■ DIRECTIONS ■
**a)** In the blog text about Michael, condense the paragraph beginning "This past week marked 3 months" into a short bulleted list that keeps its main facts.
**b)** Carry on the blog text about Michael from the point where it stops.

■ SELECTED TEXT ■
Sunday, April 16, 2017

Growing and thriving


Our sweet Michael is now well past the 7 month mark and quickly approaching 8 months. His sisters love him like crazy! He is trying many new foods, sitting up on his own, and making us all laugh with his many fun noises, babbling, and grunting. We love him so!


Below are some pictures from today, Easter Sunday. I feel so very blessed today for this family of mine, for God's faithfulness in bringing Michael into our family after stepping out in faith over 2 years ago and the wait that followed. And most of all, so deeply thankful for the death and resurrection of Jesus and that I get to teach my kids about Him!




Our official court date to finalize Michael's adoption is in just over 3 weeks, on May 8th! 
We are so excited for this day when he will officially become a Sportel. :)




Wednesday, March 8, 2017

Michael James!

I have a long overdue update!

It's time to introduce our son Michael James!

This past week marked 3 months that our sweet boy has been home with us! While his adoption is not finalized and may not be yet for several months, we have had "legal placement" of him since January 26 when his birthmom had her court date and legally relinquished her parenting rights. We have an open relationship with her and have seen her twice since we took Michael home and also communicate regularly. We will not put anything on social media such as Facebook until after his adoption is finalized, but felt like we could update this blog for those following.

Michael so quickly became a normal part of our family. Watching Alena and Nora love on him and adore him has been such a beautiful blessing. While the nights can be exhausting (still) and being in the baby phase again is an adjustment, the transition to being a family of 5 has been smooth overall.

■ MATERIAL SUPPLIED ■
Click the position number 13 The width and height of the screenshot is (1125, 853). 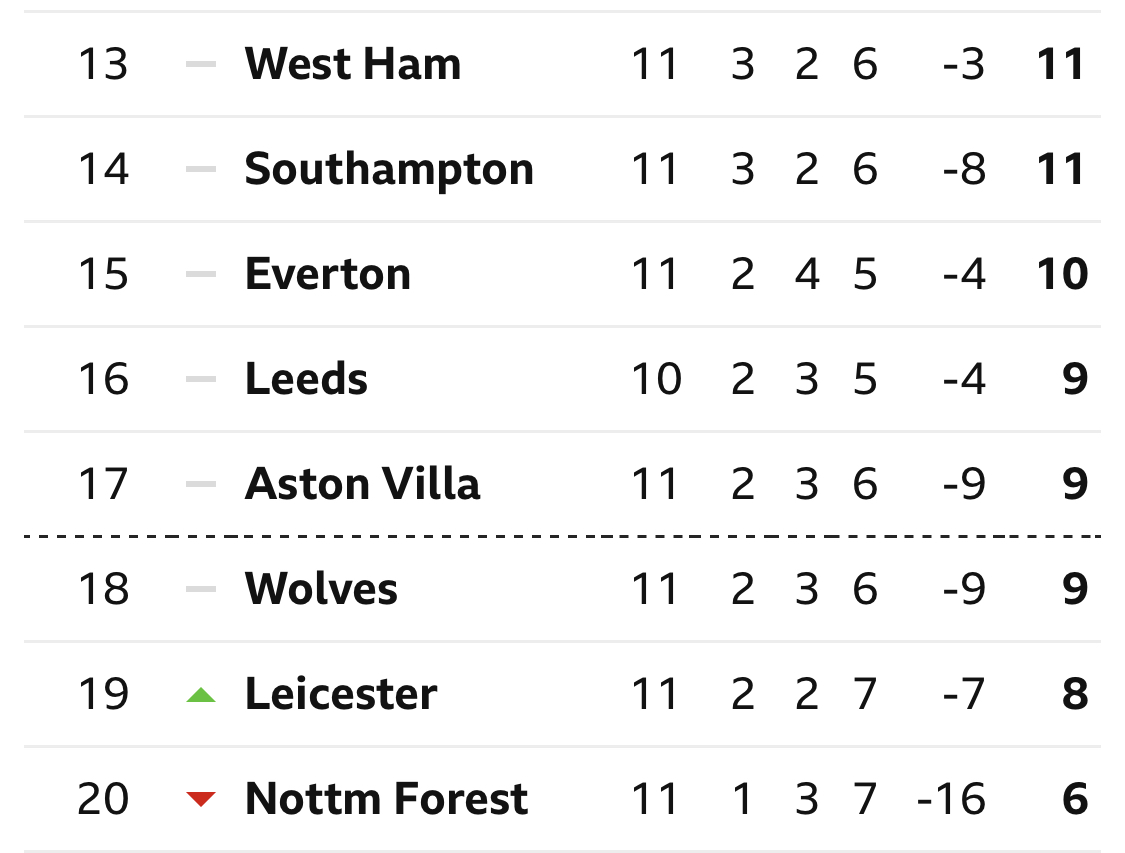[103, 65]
--
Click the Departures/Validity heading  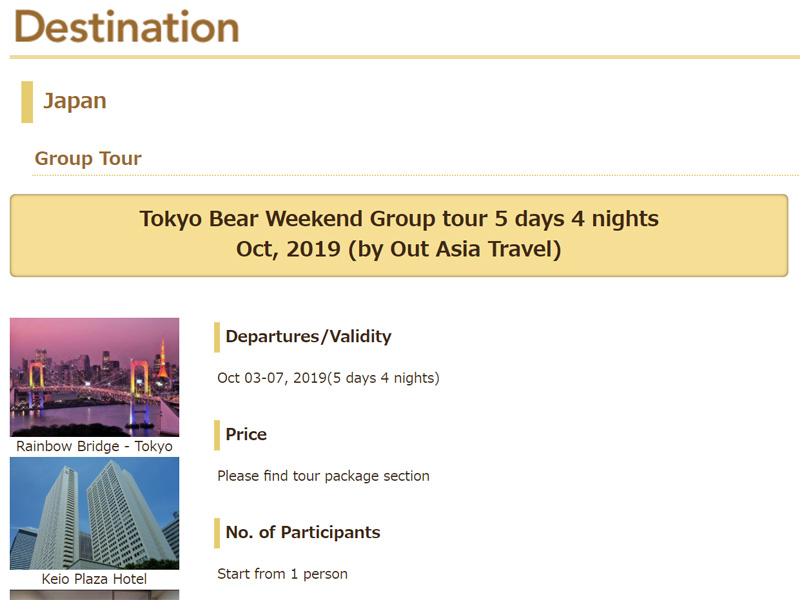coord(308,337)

■ RESPONSES TO THE EXERCISE ■
**a)**
- Michael has been home with the family for 3 months.
- His adoption is not yet finalized and may not be for several months.
- The family has had legal placement since January 26, when his birthmom legally relinquished her parenting rights at her court date.
- The adoption is open: they have seen her twice since bringing Michael home and communicate regularly.
- Nothing will go on social media such as Facebook until the adoption is finalized, but they chose to update this blog for followers.

**b)**
Michael is so social and just loves to be around people, always with big smiles. We love him so much and have often reflected in the last few months how God's timing and plan really IS perfect, despite the many hard times in the waiting process.

Thank you so much to many of you who have journeyed with us in this. Please continue to pray our family, Michael, and his birthmom. We appreciate your support and will continue to appreciate it as we raise Michael!

Here are a few pictures from the past 3 months.


The above 2 are the day we brought Michael home, right after he met the girls.




Above 3: first week with us.

Christmas time- We have 3 kids!

That face... those eyes!

First family winter hike with Michael.


He adores his daddy. :)






He slept through Alena's birthday party, but we grabbed a picture of the 5 of us before bedtime.

He keeps growing and we are excited to continue to see who he will grow to be!

Wednesday, December 7, 2016

He's here!

We have had quite a whirlwind of a couple of weeks! After so much praying, waiting, wondering, and anticipating we suddenly have a sweet 3 month old baby boy in our home, and wow are we all enamored with him!

We first knew about him when we received an e-mail about his case the week before Thanksgiving. We responded with a "yes, we'd like our profile shown" like we often had in the past. Honestly, 18 months into saying "yes" without being chosen, we didn't get too excited or hopeful. But then Monday morning, November 21, I saw a missed call on my cell phone while at work and quickly stepped out of the office to listen to the voicemail. Our caseworker was trying to get ahold of us! I called her back and quickly found out that the mama of this boy wanted to meet with us and that we were the only family she wanted to meet with to see if we would be a good match for adopting her son.

We ended up meeting her the next day after a 2 hour drive for dinner along with another support person in her life and caretaker of her son. We were all quite nervous but it went really well. It's hard to explain but after being called to this process and waiting on God's timing for the child He wanted us to welcome, it felt... holy to be driving down there, going through this awkward yet necessary meeting. We were instantly at ease meeting these women and have so much love and respect for them already.

This past Monday, December 5, we drove back down to meet our sweet boy and bring him home with us. We are looking forward to a continuing relationship with his birthmom who has made this difficult decision. We have nothing but respect for her and are just so honored and humbled that she chose our family to welcome him in. While we are excited and so in love with him, we know there is much heartache on her end.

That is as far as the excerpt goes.